Jim Bilbro, an engineer with more than 30 years of experience in the
nation’s space program, has been named assistant director for technology at
NASA’s Marshall Space Flight Center in Huntsville, Ala.

In the newly created position, Bilbro will guide the Marshall Center in
finding, developing and using the latest technology in accomplishing the
goals of Marshall’s space exploration programs. He will find methods to
enhance the capability of Marshall’s scientists and engineers, and identify
critical areas for investments.

Since 1999, Bilbro has served as special assistant to the Director of the
Marshall Center for space optics, working as a liaison to NASA Headquarters
in Washington, D.C., to achieve long-term planning goals for the Center.
A native of Kim, Colo., Bilbro sees his new position as a logical step in an
evolutionary process that began with his early fascination with the space
program.

“As a kid,” Bilbro said, “I even kept a scrapbook of stories about the
program and Dr. Wernher von Braun,” the Marshall Center’s first director.
“But growing up on my father’s cattle ranch, it was sometimes hard to
imagine myself actually someday working for NASA.”

Fate – or luck – intervened. One day, Bilbro, an engineering student at
Colorado State University in Fort Collins, was introduced by an engineering
professor to Dr. Fritz Krause, of the Marshall Center.

That introduction led to the beginning of Bilbro’s NASA career, when he
joined the Marshall Center as a co-op in 1968 in the Fluid Mechanics
Research Office.

After earning a bachelor’s degree in electrical engineering that same year,
Bilbro took military leave from NASA to serve as a U.S. Army sergeant with
the 101st Airborne Division in Vietnam.

He returned to the Marshall Center in 1971 as a research engineer, working
mainly to develop the coherent laser radar which tracks aircraft wake wind
spirals or vortices. Later, he began specializing in optics, especially for
X-ray telescopes such as the Chandra X-ray Observatory, the world’s most
powerful X-ray telescope.

In 1988, Bilbro was named senior technical expert in Marshall’s Optics
Branch, developing lightweight optics that are less expensive to launch than
traditional mirrors. In 1990, he became the Optics Branch chief. From 1993
to 1998, he served as deputy chief, and then chief, of Marshall’s Optics and
Radio Frequency Division. He is credited with establishing the Space Optics
Manufacturing and Technology Center – a world-class facility that develops,
manufactures and tests components for sophisticated optical systems for
space exploration. In 1998, he was named assistant director of the Marshall
Astrionics Laboratory, working on rocket guidance and control systems.

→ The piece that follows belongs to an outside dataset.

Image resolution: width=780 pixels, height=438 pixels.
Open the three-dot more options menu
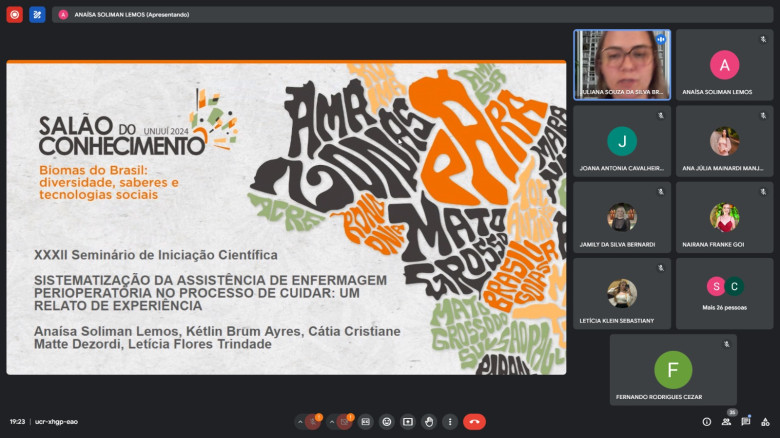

Bilbro earned a master’s degree in engineering from the University of
Alabama in Huntsville in 1977. He completed the doctorate of optical
sciences program at University of Arizona in Tucson in 1983.

During his NASA career, Bilbro has authored or co-authored more than 70
technical papers and served on the editorial boards of the trade journals
Applied Optics and Optical Engineering. He was recently elected
vice-president of the International Society for Optical Engineering – which
has more than 15,000 members in more than 80 countries. After serving as
vice-president in 2003, he will assume the role of Society president in
2004.

Recognized for his exceptional contributions to human spaceflight programs,
Bilbro has received more than 60 NASA awards in his career, including the
Exceptional Service Medal twice — in 1990 and in 1998.

A 1962 graduate of Kim, Colo., High School, Bilbro grew up on a cattle ranch
15 miles north of Kim. He is the son of the late James and Thelma Bilbro.
He is married to Peggy Hale Bilbro, formerly of Fort Collins, Colo. The
couple has three children.

The Marshall Center is carrying out its vision of being the world leader in
space transportation systems. With its rich history spanning more than four
decades, Marshall remains one of NASA’s largest field centers, occupying
over 1,800 acres and employing more than 2,700 civil servants. More than
23,000 contractor personnel are engaged in work for the Center, which has an
annual budget of more than $2.3 billion.